Aqueous medium: 60 parts of each of the toner composition mixed solution is charged into a container containing 140 parts by mass, and mixed for 10 minutes at 3,000 s ^-1 using a high shear mixer (manufactured by IKA) to disperse the toner particle composition I got a liquid.

(Desolvation, aging)
After completion of the granulation step, the dispersion of the toner particle composition was transferred to the container of FIG. 1 in which the temperature control was continued at 40 ° C., and stirring was started at 50 seconds ^-1 to remove the solvent for 10 hours. Subsequently, the temperature in the jacket was set to 90 ° C., the temperature in the container 1 was raised to 60 ° C., and aging was further performed at 60 ° C. for 5 hours to produce toner particles 12. At this time, the time required to raise the temperature from 40 ° C. to 60 ° C. was 30 minutes. After completion of the solvent removal / aging step, the slurry containing toner particles 12 was transferred to the next step.

  As a result of visual observation of the inner wall of the container 1, it was confirmed that no scale deposits remained on the inner wall of the container 1, and magnesium hydroxide, which is an inorganic dispersion stabilizer, was slightly adhered to the entire inner surface of the container. The layer of magnesium hydroxide is thinner than before the polymerization, and it seems to have come off in place with the dissolution of the water-soluble mineral. Also, it is considered that no adhesion was generated because the calcium phosphate layer peels off at a place, and a new anti-adhesion layer always appears.

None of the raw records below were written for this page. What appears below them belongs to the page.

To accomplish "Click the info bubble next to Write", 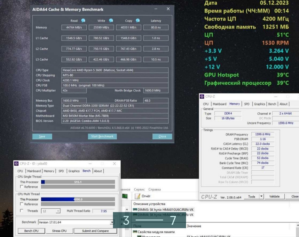I will (x=111, y=21).
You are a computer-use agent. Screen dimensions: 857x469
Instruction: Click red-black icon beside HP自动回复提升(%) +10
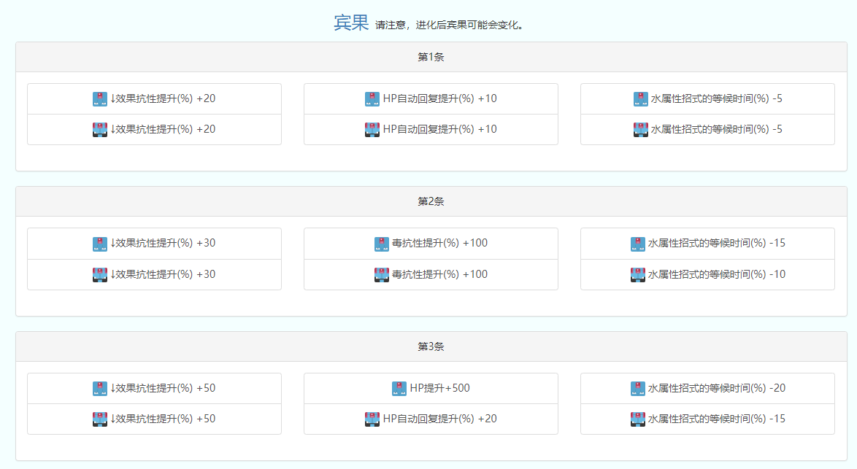click(x=372, y=130)
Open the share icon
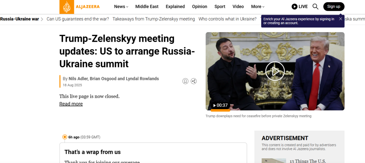 tap(194, 81)
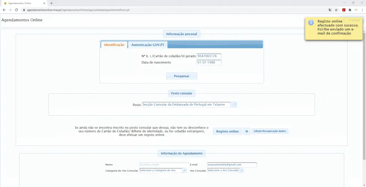The height and width of the screenshot is (187, 366).
Task: Expand the Posto consular dropdown arrow
Action: (x=234, y=105)
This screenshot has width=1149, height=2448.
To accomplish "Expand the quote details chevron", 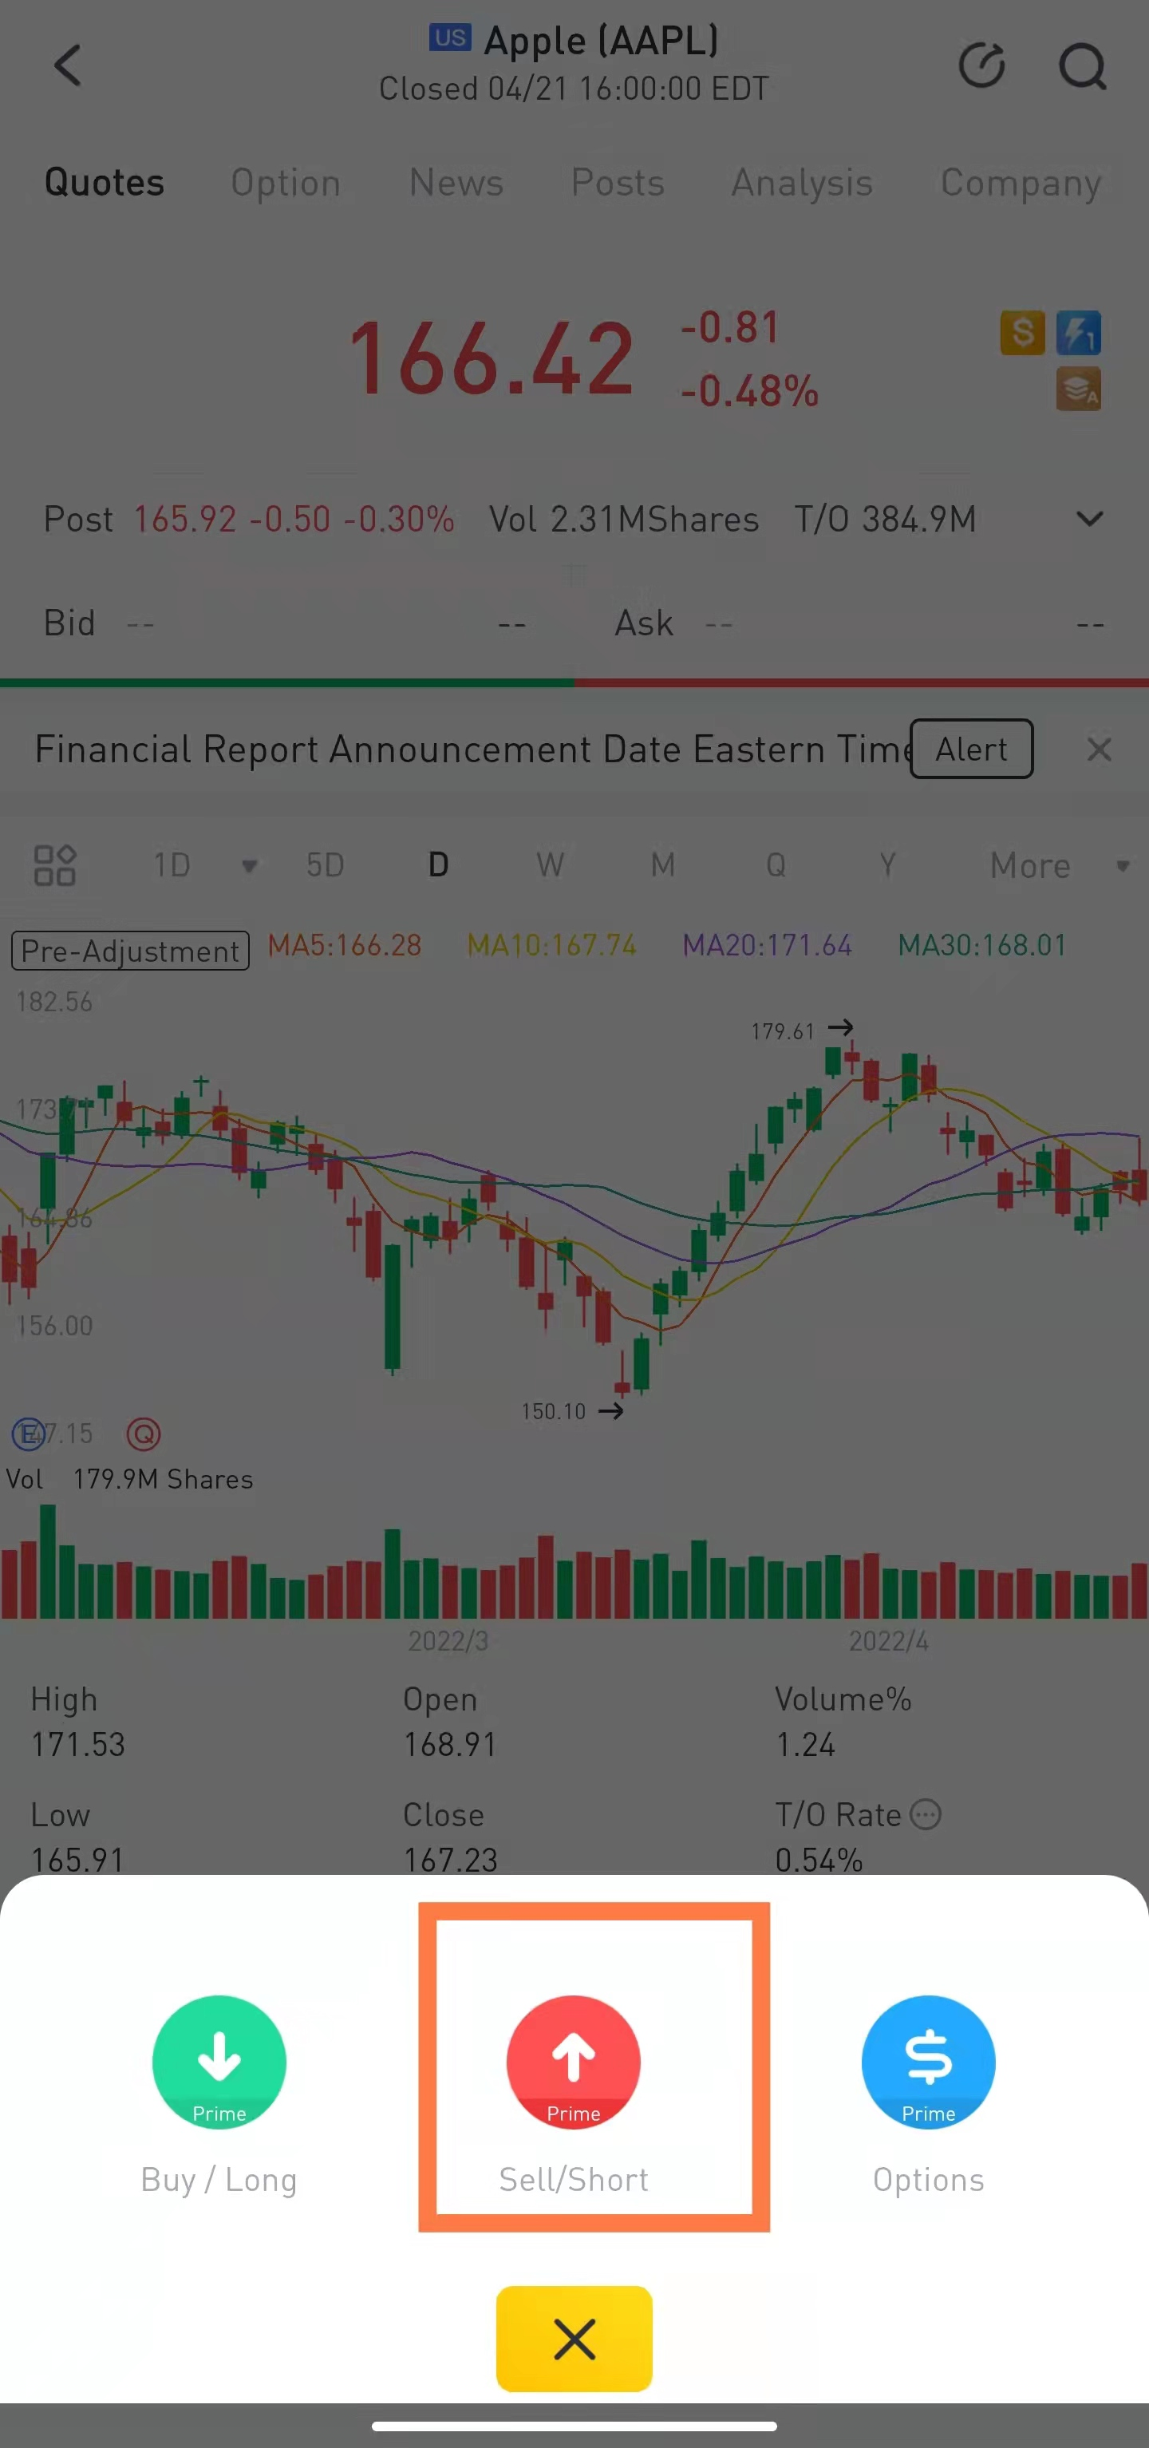I will (x=1089, y=519).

  After repeating the above steps 10 batches using the container 1, when the inside of the container 1 was visually confirmed, no scale deposit was observed on the inner wall of the container 1 at all, and the scale deposit was growing. It was confirmed that there was not. Moreover, the scale increase rate was calculated | required from the time spent heating up from 40 degreeC to 60 degreeC of a 1st batch and a 10th batch. The results are shown in Table 1.

Example 13
(Preparation of Liquid A)
As a poorly water-soluble inorganic compound, commercially available magnesium hydroxide (manufactured by Kamijima Chemical Industries, Ltd .: # 200) was diluted with ion exchange water to obtain a 30.0 mass% magnesium hydroxide colloidal solution (pH: 10.3). Next, as a water soluble inorganic salt, calcium chloride (dihydrate: manufactured by Kishida Chemical Co., Ltd .: special grade) and ion exchanged water are added to a 30.0 mass% magnesium hydroxide colloid solution, and the concentration of magnesium hydroxide is 15.0 mass%. The liquid A was adjusted so that the relationship between the water-soluble inorganic salt concentration (B) mass% and the hardly water-soluble inorganic compound concentration (C) is 1.3. Thereafter, while uniformly stirring, the temperature was raised to 40 ° C. to obtain a liquid A. When the pH of liquid A was measured, it remained at 10.3.

  The toner particles 13 were produced in the same manner as in Example 12 except for the above.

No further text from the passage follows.